[Stored items]
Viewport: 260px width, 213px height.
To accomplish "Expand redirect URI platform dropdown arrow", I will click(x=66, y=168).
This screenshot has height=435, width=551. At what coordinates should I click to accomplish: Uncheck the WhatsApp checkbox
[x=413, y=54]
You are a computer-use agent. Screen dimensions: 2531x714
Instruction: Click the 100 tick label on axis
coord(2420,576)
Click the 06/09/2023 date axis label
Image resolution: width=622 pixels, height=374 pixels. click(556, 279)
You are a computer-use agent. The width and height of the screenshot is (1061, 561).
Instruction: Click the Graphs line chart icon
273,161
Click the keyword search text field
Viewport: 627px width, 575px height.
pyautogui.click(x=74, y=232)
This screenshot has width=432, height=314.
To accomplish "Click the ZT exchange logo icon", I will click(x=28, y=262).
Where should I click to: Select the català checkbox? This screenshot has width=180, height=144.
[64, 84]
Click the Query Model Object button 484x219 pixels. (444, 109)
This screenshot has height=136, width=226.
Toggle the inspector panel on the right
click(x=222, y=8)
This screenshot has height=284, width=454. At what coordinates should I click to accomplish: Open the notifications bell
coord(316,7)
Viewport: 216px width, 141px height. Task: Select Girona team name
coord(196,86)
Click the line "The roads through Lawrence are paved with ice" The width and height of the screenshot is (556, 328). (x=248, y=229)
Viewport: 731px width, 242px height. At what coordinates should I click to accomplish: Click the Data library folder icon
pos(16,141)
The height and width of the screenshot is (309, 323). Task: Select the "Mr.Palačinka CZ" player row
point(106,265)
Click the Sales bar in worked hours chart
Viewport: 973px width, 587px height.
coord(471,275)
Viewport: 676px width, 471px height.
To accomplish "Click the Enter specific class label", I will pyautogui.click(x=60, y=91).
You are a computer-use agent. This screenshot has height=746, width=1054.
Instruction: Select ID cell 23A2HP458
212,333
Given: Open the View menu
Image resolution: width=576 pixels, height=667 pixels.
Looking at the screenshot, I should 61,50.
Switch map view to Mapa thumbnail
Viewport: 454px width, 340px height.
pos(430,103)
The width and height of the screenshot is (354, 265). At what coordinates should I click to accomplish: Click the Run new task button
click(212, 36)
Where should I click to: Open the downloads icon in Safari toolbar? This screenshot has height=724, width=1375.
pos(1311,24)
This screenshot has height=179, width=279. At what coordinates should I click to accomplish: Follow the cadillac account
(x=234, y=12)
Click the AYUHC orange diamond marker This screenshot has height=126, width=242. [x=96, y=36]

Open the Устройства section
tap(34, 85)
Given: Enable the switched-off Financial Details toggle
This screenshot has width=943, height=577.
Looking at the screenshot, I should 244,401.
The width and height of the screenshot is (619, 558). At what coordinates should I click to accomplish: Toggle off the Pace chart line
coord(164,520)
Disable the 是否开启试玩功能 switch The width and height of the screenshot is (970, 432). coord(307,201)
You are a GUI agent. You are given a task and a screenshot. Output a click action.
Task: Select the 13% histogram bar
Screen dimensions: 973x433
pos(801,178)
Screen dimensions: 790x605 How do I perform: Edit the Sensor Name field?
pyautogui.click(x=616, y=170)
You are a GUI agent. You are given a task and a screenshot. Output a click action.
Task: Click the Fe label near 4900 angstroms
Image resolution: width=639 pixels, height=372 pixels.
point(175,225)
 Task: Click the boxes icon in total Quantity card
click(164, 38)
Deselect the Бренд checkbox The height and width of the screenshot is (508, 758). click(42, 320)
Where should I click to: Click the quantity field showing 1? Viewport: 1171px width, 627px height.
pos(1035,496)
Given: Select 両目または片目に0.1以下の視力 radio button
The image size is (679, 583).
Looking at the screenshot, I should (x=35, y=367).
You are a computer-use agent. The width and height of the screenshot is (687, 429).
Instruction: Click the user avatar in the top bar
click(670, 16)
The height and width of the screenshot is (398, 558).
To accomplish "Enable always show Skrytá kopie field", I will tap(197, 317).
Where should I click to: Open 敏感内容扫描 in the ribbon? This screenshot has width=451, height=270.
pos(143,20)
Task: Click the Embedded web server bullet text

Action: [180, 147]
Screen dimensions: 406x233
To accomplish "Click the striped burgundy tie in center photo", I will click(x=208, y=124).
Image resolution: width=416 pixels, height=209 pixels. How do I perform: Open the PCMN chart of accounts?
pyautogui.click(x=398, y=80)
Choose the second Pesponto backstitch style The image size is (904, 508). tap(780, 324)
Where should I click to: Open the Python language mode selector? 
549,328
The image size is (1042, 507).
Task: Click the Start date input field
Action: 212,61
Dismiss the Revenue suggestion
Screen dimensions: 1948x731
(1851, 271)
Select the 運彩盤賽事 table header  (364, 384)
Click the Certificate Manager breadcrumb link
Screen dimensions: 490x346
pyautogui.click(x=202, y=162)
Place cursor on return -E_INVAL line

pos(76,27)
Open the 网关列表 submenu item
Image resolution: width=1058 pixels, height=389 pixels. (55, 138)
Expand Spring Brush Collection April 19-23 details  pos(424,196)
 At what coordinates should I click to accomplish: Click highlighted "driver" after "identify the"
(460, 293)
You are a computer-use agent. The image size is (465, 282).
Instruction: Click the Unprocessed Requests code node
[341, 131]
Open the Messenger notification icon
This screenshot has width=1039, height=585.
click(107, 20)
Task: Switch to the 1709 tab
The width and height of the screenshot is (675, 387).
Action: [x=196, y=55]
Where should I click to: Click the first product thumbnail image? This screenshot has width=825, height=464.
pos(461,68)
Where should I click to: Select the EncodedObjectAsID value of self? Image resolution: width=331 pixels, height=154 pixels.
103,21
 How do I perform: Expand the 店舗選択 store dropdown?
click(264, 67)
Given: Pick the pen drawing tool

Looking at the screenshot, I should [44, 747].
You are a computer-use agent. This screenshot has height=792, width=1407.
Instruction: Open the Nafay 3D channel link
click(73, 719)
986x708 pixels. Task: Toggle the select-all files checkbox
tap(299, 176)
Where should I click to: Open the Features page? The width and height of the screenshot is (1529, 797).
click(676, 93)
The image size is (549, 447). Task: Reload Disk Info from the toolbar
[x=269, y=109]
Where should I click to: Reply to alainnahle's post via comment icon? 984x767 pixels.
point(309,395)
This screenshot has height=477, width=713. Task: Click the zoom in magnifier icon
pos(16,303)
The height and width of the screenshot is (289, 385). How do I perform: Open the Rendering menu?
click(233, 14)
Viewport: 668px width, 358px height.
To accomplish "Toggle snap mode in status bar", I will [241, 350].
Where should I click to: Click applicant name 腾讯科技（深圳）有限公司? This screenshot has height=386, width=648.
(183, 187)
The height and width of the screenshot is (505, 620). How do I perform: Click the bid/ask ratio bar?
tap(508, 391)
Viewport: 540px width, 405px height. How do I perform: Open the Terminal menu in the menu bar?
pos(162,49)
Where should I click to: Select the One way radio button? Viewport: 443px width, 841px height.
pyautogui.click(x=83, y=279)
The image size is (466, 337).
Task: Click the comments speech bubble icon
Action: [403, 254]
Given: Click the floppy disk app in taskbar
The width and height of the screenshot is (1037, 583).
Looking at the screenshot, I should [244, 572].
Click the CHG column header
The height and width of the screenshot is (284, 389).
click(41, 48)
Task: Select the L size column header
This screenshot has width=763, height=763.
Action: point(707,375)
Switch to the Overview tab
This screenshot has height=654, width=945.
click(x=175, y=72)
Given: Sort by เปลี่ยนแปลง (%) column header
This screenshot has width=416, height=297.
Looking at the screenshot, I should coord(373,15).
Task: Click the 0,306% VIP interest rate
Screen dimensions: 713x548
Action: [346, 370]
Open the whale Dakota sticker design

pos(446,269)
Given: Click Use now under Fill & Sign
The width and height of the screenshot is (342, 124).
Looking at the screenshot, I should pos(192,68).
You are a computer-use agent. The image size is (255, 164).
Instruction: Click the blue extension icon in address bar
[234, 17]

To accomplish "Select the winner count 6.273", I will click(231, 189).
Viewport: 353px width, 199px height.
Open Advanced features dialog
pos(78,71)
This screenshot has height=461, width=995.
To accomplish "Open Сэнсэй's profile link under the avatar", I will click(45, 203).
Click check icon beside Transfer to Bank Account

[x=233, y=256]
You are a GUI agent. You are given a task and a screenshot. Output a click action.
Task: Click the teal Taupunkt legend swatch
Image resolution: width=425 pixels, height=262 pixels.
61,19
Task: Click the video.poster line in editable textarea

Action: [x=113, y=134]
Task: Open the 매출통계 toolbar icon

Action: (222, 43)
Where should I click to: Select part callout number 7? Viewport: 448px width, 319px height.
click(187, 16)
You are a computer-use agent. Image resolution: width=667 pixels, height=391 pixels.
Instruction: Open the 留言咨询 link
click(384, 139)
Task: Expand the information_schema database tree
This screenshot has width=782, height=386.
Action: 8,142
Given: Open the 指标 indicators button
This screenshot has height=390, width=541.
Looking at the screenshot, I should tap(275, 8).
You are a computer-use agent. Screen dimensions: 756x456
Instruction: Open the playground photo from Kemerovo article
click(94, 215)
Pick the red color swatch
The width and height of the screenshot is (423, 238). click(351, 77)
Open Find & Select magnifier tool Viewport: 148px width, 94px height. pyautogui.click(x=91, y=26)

→ What this task involves
Copy out only the lines above from the one with "Where should I click to: Click the first" to the one with "Task: Select the L size column header", inclusive, exactly as they stand.

→ Answer to this problem
Where should I click to: Click the first product thumbnail image? This screenshot has width=825, height=464.
pos(461,68)
Where should I click to: Select the EncodedObjectAsID value of self? Image resolution: width=331 pixels, height=154 pixels.
103,21
 How do I perform: Expand the 店舗選択 store dropdown?
click(264, 67)
Given: Pick the pen drawing tool

Looking at the screenshot, I should [44, 747].
You are a computer-use agent. This screenshot has height=792, width=1407.
Instruction: Open the Nafay 3D channel link
click(73, 719)
986x708 pixels. Task: Toggle the select-all files checkbox
tap(299, 176)
Where should I click to: Open the Features page? The width and height of the screenshot is (1529, 797).
click(676, 93)
The image size is (549, 447). Task: Reload Disk Info from the toolbar
[x=269, y=109]
Where should I click to: Reply to alainnahle's post via comment icon? 984x767 pixels.
point(309,395)
This screenshot has height=477, width=713. Task: Click the zoom in magnifier icon
pos(16,303)
The height and width of the screenshot is (289, 385). How do I perform: Open the Rendering menu?
click(233, 14)
Viewport: 668px width, 358px height.
To accomplish "Toggle snap mode in status bar", I will [241, 350].
Where should I click to: Click applicant name 腾讯科技（深圳）有限公司? This screenshot has height=386, width=648.
(183, 187)
The height and width of the screenshot is (505, 620). How do I perform: Click the bid/ask ratio bar?
tap(508, 391)
Viewport: 540px width, 405px height. How do I perform: Open the Terminal menu in the menu bar?
pos(162,49)
Where should I click to: Select the One way radio button? Viewport: 443px width, 841px height.
pyautogui.click(x=83, y=279)
The image size is (466, 337).
Task: Click the comments speech bubble icon
Action: [403, 254]
Given: Click the floppy disk app in taskbar
The width and height of the screenshot is (1037, 583).
Looking at the screenshot, I should [244, 572].
Click the CHG column header
The height and width of the screenshot is (284, 389).
click(41, 48)
Task: Select the L size column header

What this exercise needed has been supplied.